→ **REQUIREMENT**
Wherever the string "Choose" occurs in a line of these records, report that line.

Segment Open

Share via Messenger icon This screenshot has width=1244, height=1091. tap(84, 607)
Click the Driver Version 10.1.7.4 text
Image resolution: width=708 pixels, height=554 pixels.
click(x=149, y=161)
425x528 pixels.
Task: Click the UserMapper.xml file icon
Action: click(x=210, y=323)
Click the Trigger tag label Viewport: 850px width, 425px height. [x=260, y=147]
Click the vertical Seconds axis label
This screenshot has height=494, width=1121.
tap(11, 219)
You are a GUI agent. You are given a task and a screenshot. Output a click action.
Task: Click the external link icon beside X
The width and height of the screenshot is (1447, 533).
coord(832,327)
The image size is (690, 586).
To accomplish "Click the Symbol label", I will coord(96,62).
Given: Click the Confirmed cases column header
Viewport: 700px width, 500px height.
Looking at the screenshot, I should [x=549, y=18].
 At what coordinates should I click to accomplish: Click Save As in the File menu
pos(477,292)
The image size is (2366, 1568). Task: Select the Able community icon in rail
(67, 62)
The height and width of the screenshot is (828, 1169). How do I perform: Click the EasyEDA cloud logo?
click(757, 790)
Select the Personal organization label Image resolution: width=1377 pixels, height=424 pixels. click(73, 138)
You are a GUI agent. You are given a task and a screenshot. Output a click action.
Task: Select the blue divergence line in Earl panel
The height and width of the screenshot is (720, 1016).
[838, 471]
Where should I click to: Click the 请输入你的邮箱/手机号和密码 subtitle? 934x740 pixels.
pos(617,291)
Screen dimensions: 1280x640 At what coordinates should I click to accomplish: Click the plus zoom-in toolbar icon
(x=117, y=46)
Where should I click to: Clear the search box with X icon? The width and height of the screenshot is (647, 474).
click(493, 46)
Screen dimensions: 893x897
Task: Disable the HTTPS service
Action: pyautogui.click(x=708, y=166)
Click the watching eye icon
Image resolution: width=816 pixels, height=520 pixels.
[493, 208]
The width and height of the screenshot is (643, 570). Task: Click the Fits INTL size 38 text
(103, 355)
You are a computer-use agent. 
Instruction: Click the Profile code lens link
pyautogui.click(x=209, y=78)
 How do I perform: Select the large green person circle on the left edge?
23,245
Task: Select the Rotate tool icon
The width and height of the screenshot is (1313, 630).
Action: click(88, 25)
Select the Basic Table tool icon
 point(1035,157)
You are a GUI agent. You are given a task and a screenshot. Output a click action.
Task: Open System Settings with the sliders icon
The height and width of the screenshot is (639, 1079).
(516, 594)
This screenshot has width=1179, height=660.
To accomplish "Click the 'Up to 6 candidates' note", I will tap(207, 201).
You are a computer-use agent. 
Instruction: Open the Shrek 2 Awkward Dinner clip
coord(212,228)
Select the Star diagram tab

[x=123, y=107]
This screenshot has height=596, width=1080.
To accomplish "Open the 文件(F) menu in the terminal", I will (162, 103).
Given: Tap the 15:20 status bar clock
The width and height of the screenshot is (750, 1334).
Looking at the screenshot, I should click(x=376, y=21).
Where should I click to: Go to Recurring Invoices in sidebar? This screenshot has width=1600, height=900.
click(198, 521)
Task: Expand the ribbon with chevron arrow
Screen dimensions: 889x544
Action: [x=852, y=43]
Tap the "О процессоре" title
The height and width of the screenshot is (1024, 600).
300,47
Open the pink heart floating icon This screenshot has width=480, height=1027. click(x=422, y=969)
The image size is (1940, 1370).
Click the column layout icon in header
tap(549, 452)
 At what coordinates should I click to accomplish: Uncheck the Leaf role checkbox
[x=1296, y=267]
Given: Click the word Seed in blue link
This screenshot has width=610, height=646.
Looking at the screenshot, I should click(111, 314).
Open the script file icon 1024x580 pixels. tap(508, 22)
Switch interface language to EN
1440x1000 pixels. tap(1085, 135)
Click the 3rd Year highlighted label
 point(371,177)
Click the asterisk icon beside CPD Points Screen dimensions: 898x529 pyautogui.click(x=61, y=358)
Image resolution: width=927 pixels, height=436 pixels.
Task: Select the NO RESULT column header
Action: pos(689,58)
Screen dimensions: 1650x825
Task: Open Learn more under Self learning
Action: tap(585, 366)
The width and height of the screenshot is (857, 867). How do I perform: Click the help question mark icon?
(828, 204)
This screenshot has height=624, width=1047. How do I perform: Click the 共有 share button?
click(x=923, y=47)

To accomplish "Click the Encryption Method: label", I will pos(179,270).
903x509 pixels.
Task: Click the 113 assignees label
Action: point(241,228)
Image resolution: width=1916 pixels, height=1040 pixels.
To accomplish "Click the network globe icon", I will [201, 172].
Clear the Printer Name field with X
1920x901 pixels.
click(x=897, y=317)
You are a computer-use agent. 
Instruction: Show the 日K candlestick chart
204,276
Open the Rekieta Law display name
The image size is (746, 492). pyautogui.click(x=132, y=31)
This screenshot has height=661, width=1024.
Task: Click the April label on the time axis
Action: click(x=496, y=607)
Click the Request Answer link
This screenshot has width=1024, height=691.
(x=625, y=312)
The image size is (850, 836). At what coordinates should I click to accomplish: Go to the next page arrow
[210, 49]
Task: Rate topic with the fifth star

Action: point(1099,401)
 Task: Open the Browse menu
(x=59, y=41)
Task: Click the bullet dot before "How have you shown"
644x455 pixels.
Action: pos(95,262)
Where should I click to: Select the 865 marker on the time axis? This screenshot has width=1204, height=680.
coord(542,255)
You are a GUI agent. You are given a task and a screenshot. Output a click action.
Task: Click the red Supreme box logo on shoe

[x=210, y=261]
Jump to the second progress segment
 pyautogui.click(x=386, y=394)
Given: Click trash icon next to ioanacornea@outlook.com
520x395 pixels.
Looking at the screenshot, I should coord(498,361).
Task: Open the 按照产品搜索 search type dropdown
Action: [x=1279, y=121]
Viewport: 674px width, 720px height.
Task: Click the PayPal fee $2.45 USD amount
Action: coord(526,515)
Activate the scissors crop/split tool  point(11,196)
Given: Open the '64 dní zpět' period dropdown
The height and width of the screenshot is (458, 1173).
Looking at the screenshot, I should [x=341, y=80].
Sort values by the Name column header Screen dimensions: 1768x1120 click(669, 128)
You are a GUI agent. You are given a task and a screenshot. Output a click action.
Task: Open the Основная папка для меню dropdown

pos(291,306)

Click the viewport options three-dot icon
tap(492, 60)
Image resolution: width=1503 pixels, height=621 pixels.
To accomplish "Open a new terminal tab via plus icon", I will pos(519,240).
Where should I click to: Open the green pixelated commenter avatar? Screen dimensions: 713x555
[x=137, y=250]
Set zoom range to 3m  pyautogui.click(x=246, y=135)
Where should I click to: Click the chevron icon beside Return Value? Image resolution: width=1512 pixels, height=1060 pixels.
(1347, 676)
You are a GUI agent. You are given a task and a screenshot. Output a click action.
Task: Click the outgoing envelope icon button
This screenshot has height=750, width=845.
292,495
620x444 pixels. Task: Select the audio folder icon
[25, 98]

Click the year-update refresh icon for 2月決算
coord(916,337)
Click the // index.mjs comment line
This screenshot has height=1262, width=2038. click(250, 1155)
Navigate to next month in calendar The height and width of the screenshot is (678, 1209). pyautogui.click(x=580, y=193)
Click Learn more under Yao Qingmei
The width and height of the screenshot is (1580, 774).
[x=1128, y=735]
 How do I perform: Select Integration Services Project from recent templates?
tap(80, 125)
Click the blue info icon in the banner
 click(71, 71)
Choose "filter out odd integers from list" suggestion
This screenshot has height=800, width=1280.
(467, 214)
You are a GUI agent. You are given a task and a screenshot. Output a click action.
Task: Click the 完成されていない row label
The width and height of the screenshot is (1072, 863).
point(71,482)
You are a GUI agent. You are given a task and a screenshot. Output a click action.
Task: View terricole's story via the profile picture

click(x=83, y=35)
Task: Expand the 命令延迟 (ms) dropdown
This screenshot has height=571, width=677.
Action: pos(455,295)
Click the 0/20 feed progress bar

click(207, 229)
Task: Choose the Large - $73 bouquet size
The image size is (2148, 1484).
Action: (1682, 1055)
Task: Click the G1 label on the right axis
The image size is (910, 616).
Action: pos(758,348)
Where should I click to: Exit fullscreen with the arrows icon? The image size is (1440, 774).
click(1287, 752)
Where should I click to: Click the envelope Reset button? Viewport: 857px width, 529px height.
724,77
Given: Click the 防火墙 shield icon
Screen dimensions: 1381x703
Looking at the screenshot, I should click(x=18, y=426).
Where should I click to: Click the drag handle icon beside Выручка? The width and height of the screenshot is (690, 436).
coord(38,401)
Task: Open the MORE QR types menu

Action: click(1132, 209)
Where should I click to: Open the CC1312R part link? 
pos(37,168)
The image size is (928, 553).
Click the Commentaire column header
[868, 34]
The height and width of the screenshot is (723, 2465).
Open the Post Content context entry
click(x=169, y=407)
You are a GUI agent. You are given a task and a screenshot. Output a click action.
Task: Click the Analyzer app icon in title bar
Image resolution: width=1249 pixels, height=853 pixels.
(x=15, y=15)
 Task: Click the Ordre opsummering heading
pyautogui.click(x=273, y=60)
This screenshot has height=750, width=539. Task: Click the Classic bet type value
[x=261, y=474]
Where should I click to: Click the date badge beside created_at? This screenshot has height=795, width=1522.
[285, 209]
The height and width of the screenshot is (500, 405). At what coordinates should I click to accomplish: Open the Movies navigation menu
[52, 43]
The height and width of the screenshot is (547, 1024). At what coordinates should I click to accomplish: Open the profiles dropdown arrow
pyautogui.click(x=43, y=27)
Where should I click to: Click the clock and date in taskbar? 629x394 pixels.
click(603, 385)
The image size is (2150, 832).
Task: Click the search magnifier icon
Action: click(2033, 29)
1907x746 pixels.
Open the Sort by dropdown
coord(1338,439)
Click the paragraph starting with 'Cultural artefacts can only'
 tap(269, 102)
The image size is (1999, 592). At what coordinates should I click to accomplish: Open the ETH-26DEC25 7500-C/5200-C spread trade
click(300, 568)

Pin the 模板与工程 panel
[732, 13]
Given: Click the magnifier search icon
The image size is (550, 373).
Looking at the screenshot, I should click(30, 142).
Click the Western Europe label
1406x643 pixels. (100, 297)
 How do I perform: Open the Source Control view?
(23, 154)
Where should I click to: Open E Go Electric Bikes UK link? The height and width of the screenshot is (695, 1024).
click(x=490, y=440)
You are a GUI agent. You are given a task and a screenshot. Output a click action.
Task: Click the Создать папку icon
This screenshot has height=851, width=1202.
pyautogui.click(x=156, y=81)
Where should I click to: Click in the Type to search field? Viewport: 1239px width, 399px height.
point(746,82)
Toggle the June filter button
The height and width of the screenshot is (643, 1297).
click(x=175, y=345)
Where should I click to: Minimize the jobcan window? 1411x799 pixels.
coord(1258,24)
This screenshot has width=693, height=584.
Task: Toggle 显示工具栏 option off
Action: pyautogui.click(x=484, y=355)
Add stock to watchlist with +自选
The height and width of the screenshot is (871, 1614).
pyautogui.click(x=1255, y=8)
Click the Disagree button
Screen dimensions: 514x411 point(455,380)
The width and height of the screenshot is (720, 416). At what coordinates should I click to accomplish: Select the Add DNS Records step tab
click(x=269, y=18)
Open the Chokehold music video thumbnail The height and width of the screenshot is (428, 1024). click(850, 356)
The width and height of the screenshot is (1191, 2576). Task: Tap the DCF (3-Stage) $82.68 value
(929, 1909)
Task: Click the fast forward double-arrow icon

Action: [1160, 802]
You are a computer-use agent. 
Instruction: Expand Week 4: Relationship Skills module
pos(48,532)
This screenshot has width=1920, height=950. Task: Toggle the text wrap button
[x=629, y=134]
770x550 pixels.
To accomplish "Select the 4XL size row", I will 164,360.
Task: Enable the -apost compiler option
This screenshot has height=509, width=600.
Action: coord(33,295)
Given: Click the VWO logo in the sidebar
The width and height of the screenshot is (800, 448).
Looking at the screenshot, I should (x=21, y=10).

Segment Closed

→ **EXERCISE RESULT**
Choose "filter out odd integers from list" suggestion
Task: Choose the Large - $73 bouquet size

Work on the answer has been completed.